We typically use the Inter-Quartile Range (IQR) to determine which points are considered outliers for the box plot. The IQR is the difference between the 75th percentile of the data and the 25th percentile.

lower, upper = np.percentile(ti['fare'], [25, 75])
iqr = upper - lower
iqr

60.299999999999997

Values greater than 1.5 $\times$ IQR above the 75th percentile and less than 1.5 $\times$ IQR below the 25th percentile are considered outliers and we can see them marked indivdiually on the boxplot above:

upper_cutoff = upper + 1.5 * iqr
lower_cutoff = lower - 1.5 * iqr
upper_cutoff, lower_cutoff

(180.44999999999999, -60.749999999999986)

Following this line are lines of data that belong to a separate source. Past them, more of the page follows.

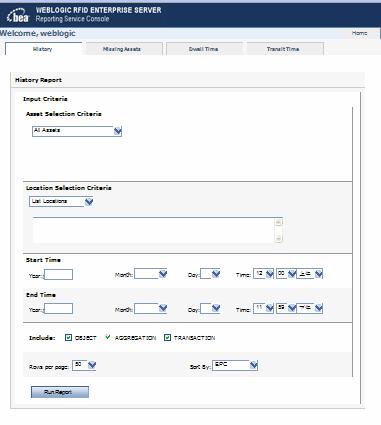Image resolution: width=381 pixels, height=425 pixels.
Task: Expand the List Locations dropdown
Action: (89, 202)
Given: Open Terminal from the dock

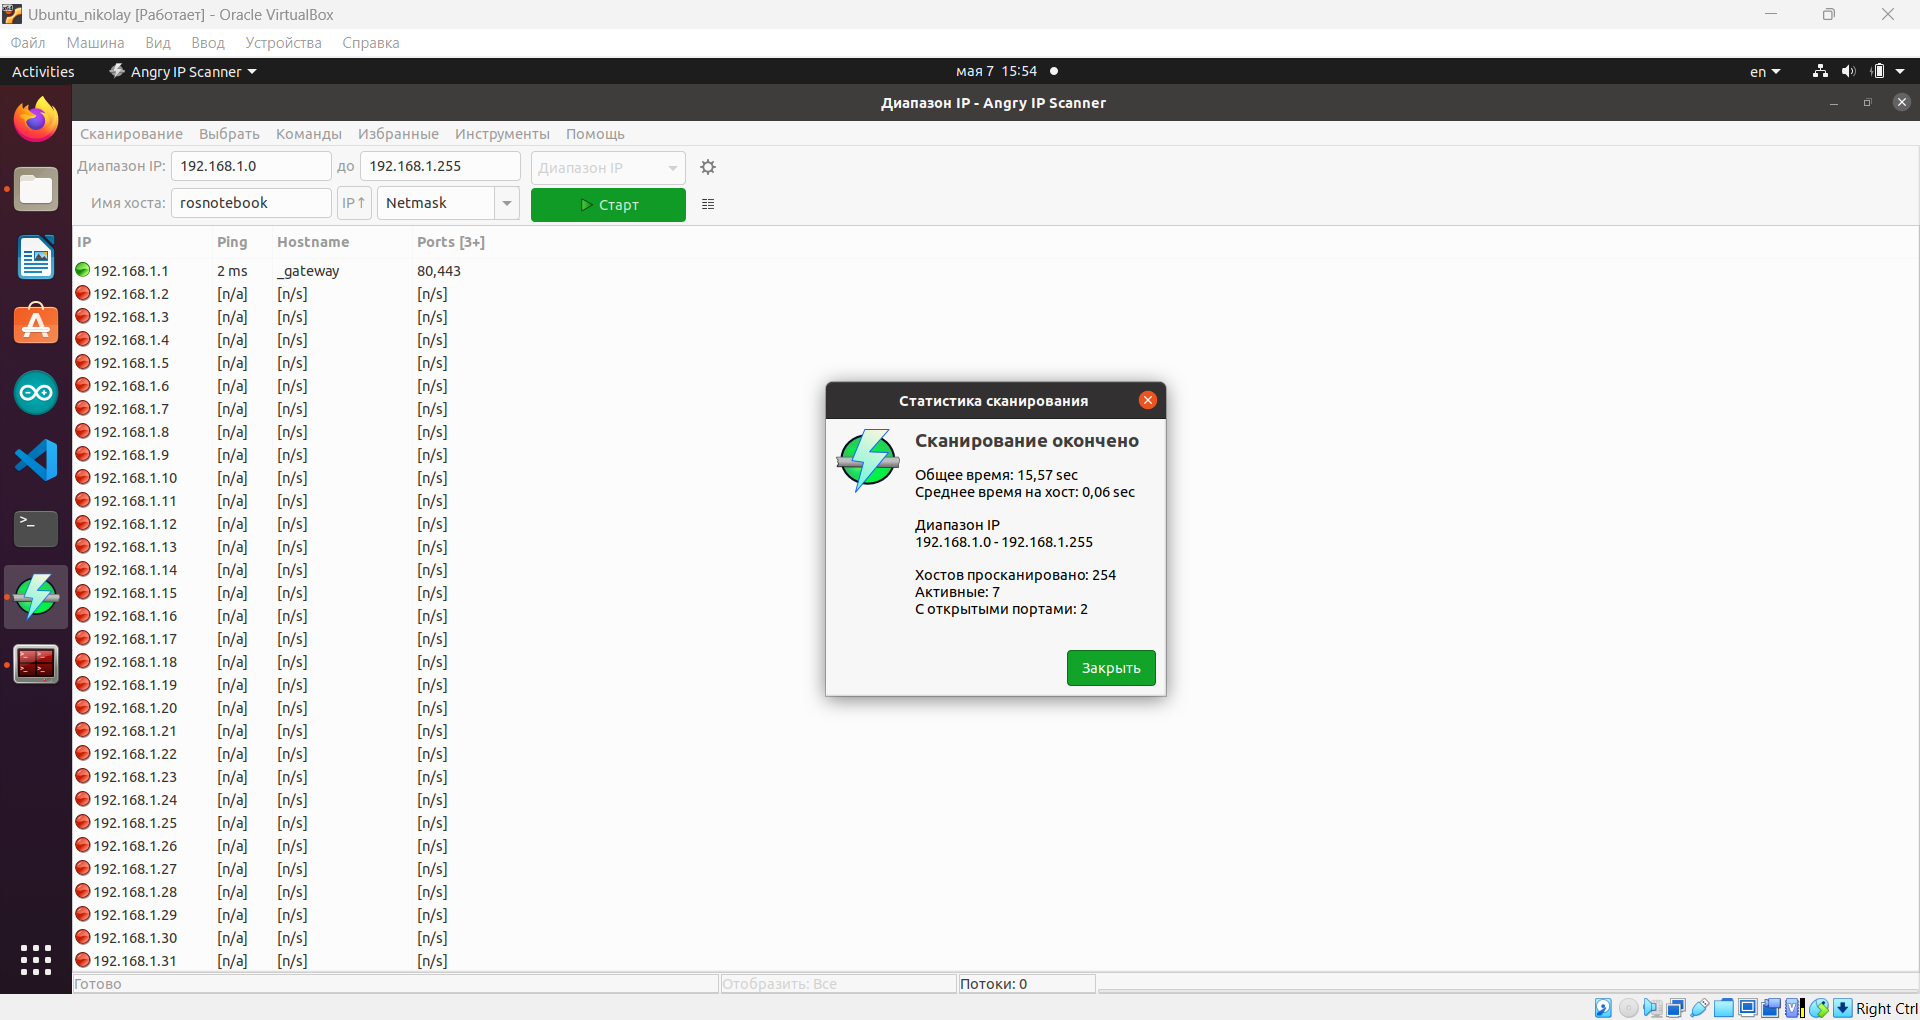Looking at the screenshot, I should (36, 528).
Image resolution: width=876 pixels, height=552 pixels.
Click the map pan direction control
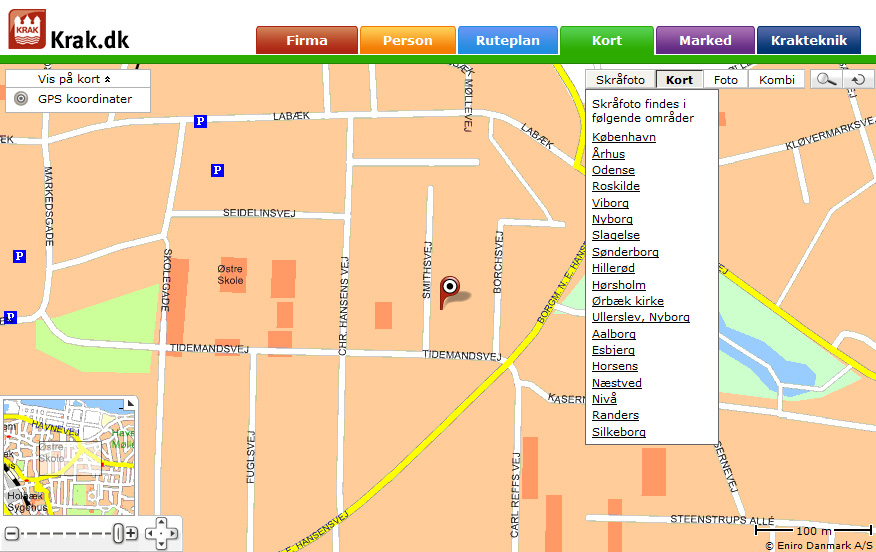(161, 533)
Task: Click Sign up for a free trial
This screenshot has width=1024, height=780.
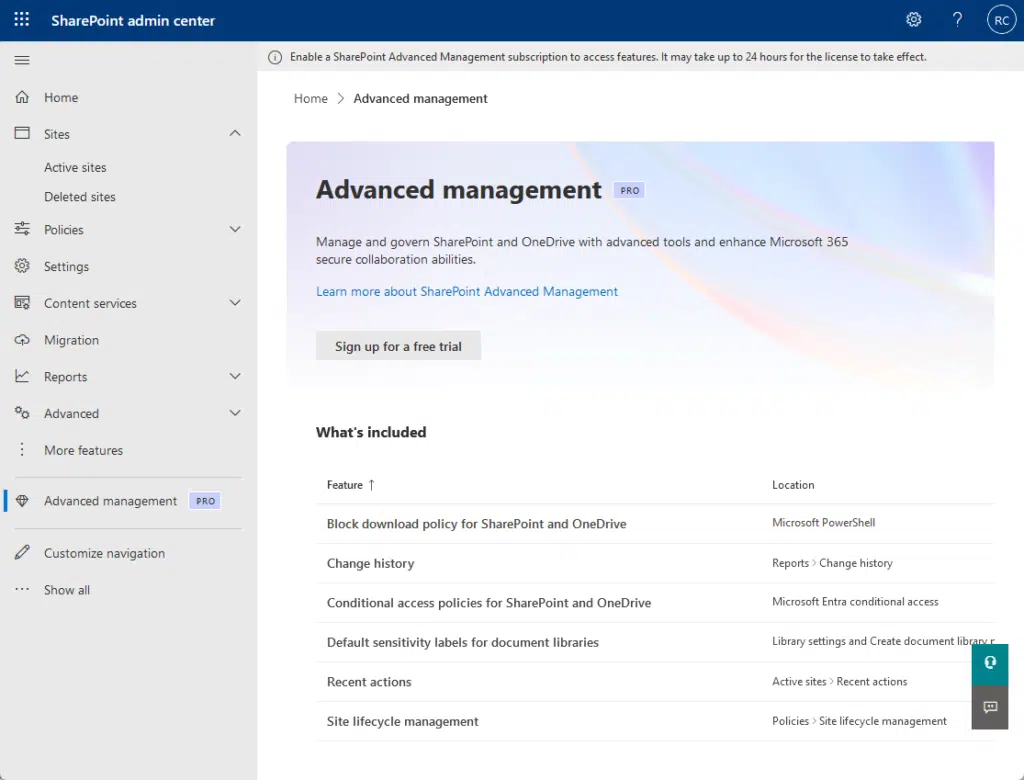Action: coord(398,345)
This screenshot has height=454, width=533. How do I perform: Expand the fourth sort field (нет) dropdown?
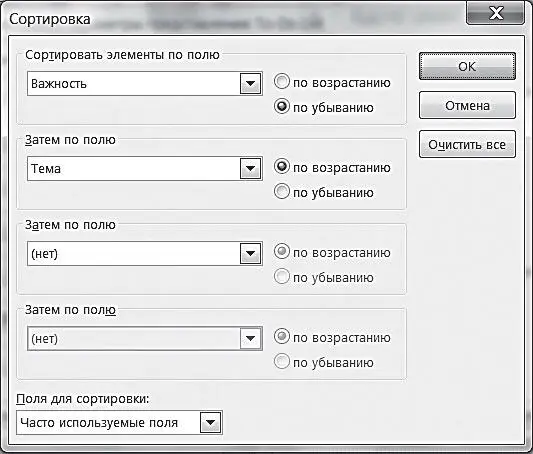tap(251, 338)
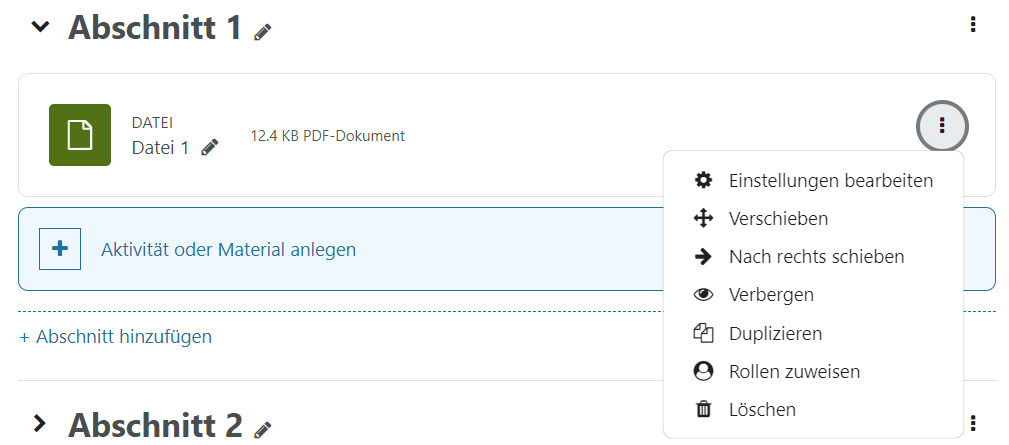Click the Duplizieren copy icon
The image size is (1009, 445).
(x=704, y=333)
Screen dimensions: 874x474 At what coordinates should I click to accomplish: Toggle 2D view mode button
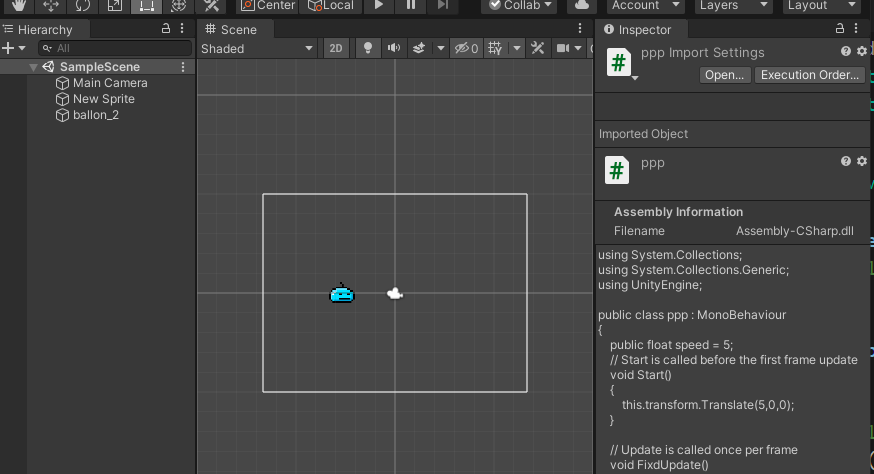pos(337,48)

Although histograms show the entire distribution at once, box plots are often easier to understand when we split the data by different categories. For example, we can make one box plot for each passenger type:

sns.boxplot(x='fare', y='who', data=ti);

The separate box plots are much easier to understand than the overlaid histogram below which plots the same data:

sns.distplot(ti.loc[ti['who'] == 'woman', 'fare'])
sns.distplot(ti.loc[ti['who'] == 'man', 'fare'])
sns.distplot(ti.loc[ti['who'] == 'child', 'fare']);

Brief Aside on Using Seaborn¶

You may have noticed that the boxplot call to make separate box plots for the who column was simpler than the equivalent code to make an overlaid histogram. Although sns.distplot takes in an array or Series of data, most other seaborn functions allow you to pass in a DataFrame and specify which column to plot on the x and y axes. For example:

# Plots the `fare` column of the `ti` DF on the x-axis
sns.boxplot(x='fare', data=ti);

When the column is categorical (the 'who' column contained 'woman', 'man', and 'child'), seaborn will automatically split the data by category before plotting. This means we don't have to filter out each category ourselves like we did for sns.distplot.

# fare (numerical) on the x-axis,
# who (nominal) on the y-axis
sns.boxplot(x='fare', y='who', data=ti);

Scatter Plots¶

Scatter plots are used to compare two quantitative variables. We can compare the age and fare columns of our Titanic dataset using a scatter plot.

sns.lmplot(x='age', y='fare', data=ti);

By default seaborn will also fit a regression line to our scatterplot and bootstrap the scatterplot to create a 95% confidence interval around the regression line shown as the light blue shading around the line above. In this case, the regression line doesn't seem to fit the scatter plot very well so we can turn off the regression.

sns.lmplot(x='age', y='fare', data=ti, fit_reg=False);

We can color the points using a categorical variable. Let's use the who column once more:

sns.lmplot(x='age', y='fare', hue='who', data=ti, fit_reg=False);

From this plot we can see that all passengers below the age of 18 or so were marked as child. There doesn't seem to be a noticable split between male and female passenger fares, although the two most expensive tickets were purchased by males.